プリンスオブウェールズ島ハイダに上陸。現地の人はエスキモーが多くて日本人とよく似ているらしい。ここから南はカナダなので使えない。西海岸封鎖のために港、航空基地と潜水艦基地がほしいらしい。
――1942年9月、大本営 情報局、従軍服、高田あき
モンゴル経由でイルクーツク侵攻。海軍が忙しくなってきた。米西海岸封鎖。空母対陸上機の戦いが繰り広げられる。米軍は偵察機を目の敵にしている。端末の損耗が激しい。無線も使わなくなってるし、いろいろばれてるね。これでこちらの被害を押さえられてる面もあるし、しょうがないのでネットから端末を引き抜いて海軍に補充。このペースが続いたら維持できないかも。そろそろ端末の現物が米に確保されていてもおかしくないし。

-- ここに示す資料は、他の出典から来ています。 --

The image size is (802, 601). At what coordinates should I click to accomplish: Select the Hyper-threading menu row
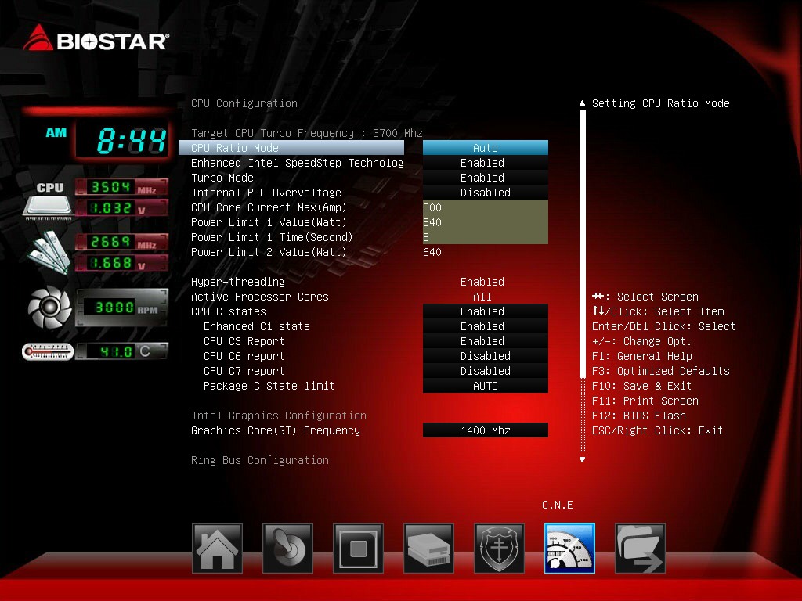pos(363,282)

――1942年10月、大本営 情報局、従軍服、高田あき
米ワシントン州ラプッシュ上陸。オリンピック半島西部は実質島みたいなものなので、こちらの制海権下で大攻勢をかけるのは無理。それでもいっぱいくるね。空母はりつけて防衛。マカー政府とポトラッチを繰り広げる。うーんお正月までに終わってほしいな。
米捕虜の様子をテレビ放送。どんどん解放。無事宣伝要員になってくれてる。
ハワイは独立中立を宣言。ここの工作はうまくいった。アラスカもジュノー、ケチカンなど道路でつながってないところは降伏。冬越せないからね。

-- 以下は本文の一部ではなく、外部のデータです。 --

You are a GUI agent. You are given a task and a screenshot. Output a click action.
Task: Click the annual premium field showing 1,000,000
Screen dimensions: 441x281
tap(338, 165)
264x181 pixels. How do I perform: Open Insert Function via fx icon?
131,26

ここまでやっても停戦交渉通らないの。どっちも国内暴動寸前だよ。
――1942年12月、大本営 情報局、従軍服、高田あき
ワシントン州の拠点は安定したけれど、人も兵器も端末も損失は多い。カリフォルニアもノボシビルスクも遥かに遠いよ。ここからどうするの。逆バルチック艦隊とか無理だから。パナマには大増援が送られてる。メキシコにも工作かけてるけど、米陸軍がけずれてないので通らないね。
えーお正月までに戦争終わらないじゃん。
57/4700/4130/1113
最後の数字は 端末の、 在庫/ネットと産業/部隊配備/損害 となっています。
なおNetNews回からあと、台数に誤りがありましたので修正いたしました。失礼いたしました。